In [11]:
# Import create_engine, MetaData, and Table
from sqlalchemy import create_engine, MetaData, Table, func, desc

# Create engine: engine
engine = create_engine('sqlite:///census.sqlite')
connection = engine.connect()

# Create a metadata object: metadata
metadata = MetaData()

# Reflect census table from the engine: census
census = Table('census', metadata, autoload=True, autoload_with=engine)
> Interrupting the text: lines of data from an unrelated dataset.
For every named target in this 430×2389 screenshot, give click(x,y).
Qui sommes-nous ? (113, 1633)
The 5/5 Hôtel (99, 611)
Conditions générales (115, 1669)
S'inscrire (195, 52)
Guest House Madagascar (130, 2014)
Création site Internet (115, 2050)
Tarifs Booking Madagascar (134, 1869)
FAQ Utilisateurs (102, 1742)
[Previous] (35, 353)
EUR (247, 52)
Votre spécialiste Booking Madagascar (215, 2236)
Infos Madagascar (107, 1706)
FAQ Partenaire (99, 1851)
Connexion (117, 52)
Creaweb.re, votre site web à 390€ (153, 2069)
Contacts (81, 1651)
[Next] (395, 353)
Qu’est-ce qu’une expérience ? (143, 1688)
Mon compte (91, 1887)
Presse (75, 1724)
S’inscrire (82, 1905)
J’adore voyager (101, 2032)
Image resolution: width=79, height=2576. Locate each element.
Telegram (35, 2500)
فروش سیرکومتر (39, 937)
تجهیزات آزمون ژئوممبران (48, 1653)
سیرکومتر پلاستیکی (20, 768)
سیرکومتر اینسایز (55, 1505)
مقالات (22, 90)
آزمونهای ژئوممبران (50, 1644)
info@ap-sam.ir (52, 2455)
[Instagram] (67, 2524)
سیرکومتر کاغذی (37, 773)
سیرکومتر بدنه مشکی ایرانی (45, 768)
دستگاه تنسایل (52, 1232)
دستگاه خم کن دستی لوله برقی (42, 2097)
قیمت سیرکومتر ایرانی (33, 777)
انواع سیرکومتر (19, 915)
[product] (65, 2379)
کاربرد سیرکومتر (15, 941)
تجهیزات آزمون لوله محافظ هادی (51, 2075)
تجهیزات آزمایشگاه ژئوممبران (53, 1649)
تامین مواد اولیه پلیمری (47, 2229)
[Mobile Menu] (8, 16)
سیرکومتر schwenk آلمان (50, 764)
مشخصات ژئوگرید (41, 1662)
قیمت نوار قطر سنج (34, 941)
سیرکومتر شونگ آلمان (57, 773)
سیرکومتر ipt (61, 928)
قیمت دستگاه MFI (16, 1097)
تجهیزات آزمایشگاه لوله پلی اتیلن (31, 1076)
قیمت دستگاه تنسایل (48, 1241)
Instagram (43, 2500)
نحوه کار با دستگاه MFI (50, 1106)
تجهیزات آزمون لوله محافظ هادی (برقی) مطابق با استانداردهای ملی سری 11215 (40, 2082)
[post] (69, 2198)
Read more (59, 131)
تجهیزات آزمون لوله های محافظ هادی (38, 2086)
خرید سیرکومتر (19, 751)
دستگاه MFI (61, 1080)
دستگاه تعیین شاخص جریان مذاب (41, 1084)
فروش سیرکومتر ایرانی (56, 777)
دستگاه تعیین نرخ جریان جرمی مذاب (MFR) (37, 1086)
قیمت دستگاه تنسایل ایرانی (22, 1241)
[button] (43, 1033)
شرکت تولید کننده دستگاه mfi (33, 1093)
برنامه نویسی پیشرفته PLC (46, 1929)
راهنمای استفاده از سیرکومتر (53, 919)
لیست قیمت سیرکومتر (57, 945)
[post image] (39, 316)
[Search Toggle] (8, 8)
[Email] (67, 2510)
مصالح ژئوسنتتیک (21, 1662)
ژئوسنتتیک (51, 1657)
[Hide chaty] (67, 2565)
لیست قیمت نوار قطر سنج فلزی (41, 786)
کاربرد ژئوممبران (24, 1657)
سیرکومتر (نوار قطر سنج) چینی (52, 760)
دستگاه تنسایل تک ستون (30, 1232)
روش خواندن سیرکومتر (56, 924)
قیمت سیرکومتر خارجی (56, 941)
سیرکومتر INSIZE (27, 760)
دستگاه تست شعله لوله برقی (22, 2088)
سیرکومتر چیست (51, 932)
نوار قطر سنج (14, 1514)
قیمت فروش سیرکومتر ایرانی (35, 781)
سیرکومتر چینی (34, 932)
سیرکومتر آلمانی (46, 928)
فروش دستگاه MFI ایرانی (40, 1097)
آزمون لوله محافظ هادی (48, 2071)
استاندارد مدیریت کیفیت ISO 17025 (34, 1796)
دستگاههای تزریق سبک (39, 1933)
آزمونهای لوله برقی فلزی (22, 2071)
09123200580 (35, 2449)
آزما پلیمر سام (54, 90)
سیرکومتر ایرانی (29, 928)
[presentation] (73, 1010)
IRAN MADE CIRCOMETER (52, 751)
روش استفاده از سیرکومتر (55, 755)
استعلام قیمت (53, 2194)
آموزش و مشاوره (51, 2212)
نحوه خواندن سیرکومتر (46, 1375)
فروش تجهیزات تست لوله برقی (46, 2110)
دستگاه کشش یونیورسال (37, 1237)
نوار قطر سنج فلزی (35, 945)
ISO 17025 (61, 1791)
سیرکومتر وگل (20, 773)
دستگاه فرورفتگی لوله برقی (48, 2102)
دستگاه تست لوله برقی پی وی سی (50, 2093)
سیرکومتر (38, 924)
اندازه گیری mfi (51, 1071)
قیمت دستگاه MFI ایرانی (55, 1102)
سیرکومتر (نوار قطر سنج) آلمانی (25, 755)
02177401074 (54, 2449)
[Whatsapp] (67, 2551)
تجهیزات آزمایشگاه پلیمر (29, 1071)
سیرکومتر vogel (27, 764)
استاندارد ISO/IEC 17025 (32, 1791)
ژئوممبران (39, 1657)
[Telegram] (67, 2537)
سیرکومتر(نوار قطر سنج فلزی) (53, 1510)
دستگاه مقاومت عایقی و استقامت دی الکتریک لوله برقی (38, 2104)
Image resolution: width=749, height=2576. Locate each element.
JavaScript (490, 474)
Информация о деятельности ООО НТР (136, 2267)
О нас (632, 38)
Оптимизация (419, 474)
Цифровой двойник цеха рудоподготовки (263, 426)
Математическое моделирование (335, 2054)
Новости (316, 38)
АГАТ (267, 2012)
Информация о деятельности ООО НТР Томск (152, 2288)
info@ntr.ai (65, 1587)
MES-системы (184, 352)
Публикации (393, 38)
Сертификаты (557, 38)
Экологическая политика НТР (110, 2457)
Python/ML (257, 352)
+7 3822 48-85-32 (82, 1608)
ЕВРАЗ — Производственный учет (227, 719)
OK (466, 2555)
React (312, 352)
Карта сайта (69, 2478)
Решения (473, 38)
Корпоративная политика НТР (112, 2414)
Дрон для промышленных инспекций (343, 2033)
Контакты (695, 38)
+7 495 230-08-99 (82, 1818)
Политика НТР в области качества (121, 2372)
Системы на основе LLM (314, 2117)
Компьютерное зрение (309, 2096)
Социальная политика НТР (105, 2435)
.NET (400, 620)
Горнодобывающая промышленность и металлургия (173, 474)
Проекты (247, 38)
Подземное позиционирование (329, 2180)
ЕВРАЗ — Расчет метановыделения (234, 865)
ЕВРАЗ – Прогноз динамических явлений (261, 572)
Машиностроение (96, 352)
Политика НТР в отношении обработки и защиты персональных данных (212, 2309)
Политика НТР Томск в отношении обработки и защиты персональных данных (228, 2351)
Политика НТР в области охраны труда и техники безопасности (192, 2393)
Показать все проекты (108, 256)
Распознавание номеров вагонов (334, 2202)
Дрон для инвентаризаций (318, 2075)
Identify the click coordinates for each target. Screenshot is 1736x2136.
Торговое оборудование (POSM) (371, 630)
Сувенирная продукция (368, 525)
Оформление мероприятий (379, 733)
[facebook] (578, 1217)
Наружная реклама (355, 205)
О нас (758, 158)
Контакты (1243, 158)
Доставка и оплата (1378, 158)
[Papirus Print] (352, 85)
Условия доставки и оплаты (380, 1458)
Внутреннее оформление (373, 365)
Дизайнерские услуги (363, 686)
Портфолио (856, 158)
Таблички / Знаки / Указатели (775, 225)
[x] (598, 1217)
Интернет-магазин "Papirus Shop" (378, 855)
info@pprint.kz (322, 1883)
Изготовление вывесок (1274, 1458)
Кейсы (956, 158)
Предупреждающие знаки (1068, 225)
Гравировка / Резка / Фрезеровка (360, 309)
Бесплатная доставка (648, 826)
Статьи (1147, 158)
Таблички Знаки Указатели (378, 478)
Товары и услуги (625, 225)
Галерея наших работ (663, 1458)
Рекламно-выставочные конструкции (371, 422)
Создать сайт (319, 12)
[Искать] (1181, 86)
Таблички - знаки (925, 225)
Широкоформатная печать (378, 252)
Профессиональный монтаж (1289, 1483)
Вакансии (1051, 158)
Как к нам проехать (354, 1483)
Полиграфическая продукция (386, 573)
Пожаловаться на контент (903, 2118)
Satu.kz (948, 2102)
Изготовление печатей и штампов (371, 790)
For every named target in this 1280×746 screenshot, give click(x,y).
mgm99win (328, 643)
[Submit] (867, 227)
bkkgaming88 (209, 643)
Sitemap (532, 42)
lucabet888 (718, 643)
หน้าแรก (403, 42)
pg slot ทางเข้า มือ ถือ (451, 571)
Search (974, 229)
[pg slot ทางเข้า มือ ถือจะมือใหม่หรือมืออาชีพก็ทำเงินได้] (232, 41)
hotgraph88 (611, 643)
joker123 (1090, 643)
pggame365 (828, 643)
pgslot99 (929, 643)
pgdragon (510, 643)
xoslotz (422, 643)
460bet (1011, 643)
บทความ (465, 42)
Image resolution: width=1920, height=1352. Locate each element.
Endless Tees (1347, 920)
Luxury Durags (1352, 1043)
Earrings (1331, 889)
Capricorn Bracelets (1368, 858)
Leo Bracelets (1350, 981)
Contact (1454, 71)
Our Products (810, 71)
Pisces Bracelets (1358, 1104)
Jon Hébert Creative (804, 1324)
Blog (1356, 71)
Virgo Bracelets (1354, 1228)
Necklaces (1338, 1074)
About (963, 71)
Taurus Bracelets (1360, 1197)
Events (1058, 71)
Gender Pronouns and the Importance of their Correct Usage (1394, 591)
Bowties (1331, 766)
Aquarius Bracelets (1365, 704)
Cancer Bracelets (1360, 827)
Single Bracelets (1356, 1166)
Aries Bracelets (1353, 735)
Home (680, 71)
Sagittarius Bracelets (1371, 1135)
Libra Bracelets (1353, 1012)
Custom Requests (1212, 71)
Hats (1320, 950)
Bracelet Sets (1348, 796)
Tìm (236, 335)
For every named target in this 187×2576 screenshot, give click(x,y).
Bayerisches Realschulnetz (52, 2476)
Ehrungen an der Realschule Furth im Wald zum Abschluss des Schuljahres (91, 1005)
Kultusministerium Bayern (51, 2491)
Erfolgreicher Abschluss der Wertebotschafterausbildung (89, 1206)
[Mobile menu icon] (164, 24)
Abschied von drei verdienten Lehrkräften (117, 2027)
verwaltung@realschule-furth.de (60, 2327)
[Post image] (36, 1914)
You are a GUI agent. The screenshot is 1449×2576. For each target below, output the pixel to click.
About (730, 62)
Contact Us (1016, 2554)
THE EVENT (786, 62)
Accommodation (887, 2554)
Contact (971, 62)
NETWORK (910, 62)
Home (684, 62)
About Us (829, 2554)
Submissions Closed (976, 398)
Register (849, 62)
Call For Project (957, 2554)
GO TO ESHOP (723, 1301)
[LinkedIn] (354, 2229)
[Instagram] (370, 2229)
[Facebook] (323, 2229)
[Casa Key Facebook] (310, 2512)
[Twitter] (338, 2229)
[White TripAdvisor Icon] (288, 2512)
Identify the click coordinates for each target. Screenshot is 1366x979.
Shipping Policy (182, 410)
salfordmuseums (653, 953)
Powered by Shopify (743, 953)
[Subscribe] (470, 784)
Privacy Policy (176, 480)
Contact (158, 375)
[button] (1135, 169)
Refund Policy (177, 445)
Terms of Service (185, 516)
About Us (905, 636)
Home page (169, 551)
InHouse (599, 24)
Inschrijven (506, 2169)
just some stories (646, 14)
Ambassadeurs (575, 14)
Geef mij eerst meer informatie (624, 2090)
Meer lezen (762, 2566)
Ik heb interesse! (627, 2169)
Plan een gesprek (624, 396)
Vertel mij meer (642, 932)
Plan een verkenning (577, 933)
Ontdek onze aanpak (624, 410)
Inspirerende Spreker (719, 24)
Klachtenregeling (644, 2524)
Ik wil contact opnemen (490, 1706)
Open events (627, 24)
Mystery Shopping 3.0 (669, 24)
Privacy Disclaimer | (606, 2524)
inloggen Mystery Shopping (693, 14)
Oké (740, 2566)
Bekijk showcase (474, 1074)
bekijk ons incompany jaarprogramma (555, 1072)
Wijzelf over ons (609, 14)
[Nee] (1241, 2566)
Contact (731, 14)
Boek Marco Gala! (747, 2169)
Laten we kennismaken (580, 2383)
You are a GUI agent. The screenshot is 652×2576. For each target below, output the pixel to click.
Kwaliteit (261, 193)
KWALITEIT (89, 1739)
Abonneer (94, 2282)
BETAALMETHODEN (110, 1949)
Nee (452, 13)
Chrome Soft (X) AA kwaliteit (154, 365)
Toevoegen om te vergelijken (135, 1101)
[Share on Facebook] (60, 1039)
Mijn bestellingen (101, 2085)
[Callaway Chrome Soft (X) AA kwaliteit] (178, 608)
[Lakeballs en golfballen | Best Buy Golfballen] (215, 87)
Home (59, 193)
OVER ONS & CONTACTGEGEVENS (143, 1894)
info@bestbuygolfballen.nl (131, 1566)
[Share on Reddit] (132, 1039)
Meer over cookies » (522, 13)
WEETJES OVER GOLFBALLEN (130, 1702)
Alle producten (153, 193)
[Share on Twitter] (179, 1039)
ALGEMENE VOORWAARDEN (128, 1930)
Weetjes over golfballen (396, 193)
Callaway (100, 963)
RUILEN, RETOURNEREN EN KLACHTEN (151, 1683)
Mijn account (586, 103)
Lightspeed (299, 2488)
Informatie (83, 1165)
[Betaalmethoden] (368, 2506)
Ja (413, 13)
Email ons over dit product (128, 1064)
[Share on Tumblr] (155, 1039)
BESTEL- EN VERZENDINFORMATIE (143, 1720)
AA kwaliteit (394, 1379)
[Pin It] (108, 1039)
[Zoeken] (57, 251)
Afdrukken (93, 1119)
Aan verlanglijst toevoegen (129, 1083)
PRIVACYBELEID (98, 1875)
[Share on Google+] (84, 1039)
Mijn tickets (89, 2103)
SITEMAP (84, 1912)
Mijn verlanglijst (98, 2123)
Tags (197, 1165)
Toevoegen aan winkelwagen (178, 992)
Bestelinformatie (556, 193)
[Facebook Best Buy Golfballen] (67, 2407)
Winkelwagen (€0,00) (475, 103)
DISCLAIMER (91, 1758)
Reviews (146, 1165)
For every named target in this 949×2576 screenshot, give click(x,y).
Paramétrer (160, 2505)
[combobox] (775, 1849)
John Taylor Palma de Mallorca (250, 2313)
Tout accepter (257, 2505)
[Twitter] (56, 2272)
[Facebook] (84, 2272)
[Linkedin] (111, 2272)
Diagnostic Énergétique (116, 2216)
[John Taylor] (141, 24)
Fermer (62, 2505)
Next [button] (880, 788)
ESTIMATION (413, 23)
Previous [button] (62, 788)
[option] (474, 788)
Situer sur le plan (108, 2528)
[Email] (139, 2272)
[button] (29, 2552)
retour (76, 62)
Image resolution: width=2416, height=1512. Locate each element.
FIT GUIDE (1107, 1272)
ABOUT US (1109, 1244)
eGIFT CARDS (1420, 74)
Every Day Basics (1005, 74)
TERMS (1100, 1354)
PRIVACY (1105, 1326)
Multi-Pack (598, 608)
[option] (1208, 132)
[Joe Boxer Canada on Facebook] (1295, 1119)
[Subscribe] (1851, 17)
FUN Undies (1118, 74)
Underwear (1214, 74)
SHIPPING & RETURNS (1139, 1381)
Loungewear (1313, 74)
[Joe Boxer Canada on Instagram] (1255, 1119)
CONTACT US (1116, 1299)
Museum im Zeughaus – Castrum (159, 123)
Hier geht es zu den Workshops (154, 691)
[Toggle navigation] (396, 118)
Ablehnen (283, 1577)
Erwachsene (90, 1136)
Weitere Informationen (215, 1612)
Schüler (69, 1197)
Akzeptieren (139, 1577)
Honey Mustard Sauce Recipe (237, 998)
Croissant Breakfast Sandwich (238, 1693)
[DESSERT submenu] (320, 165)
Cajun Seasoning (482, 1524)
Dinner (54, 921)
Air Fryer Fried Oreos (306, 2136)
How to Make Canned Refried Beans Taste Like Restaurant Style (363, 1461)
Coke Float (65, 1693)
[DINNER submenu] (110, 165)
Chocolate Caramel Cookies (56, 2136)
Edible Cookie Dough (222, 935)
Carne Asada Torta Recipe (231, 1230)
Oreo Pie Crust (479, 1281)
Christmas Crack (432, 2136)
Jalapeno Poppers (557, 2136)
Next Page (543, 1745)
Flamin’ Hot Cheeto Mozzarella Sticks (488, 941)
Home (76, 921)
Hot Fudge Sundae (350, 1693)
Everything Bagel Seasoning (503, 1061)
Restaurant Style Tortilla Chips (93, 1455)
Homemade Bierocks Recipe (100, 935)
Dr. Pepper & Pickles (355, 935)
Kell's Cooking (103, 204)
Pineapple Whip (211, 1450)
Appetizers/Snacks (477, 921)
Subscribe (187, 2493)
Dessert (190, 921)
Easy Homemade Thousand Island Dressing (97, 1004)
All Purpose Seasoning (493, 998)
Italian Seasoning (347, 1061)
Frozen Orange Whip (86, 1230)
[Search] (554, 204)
# Calculating Values in a Query

Time to do some math on columns on our query. 
 - addition +
 - subtraction - 
 - division / 
 - modulus % 

Work differently on different data types

In [12]:
# Create the statement
stmt = select([census.columns.age,
              (census.columns.pop2008 
               - census.columns.pop2000).label('pop_change')
              ])

# Group the columns 
stmt = stmt.group_by(census.columns.age)

# Order the columns value according to "pop_change"
stmt = stmt.order_by(desc('pop_change'))

# Limit statement to just return the top 5 results
stmt = stmt.limit(5)

# Execute the statement
results = connection.execute(stmt).fetchall()

print(results)

[(61, 25201), (54, 23503), (55, 21716), (60, 19677), (58, 19526)]


# Case Statement

 - Used to treat data differently based on a condition 
 - Accepts a list of conditions to match and a column to return if the condition matches
 - The list of conditions ends with an else clause to determine what to do when a record doesn't match any prior conditions. 

In [13]:
# Import the case statement
from sqlalchemy import case

# Create the statement
stmt = select([
    func.sum(
        case([
            # Check if this statement is true
            (census.columns.state == 'New York',
             # If is, return the value specify below
             census.columns.pop2008)
            #If not, then do the next
        ], else_= 0))])

results = connection.execute(stmt).fetchall()

print(results)

[(19465159,)]


# Cast Statement
 - When you perform operations and you need to convert a column from one type to another
 - Useful for converting:
   * integers to floats (for division)
   * strings to dates and times 
 - Accepts a column or expression and the type to which you want to convert it.

In [14]:
# Import the necessary
from sqlalchemy import case, cast, Float

# Create the statement
stmt = select([
    (func.sum(
    case([
        (census.columns.state == 'New York',
        census.columns.pop2008)
    ], else_=0)) / 
    cast(func.sum(census.columns.pop2008),
        Float) * 100).label('my_percent')
])

results = connection.execute(stmt).fetchall()

print(results)

[(6.426761976501632,)]


If we don't convert a number to float when we do division, it will perform floor or integer division and we will get 0 back.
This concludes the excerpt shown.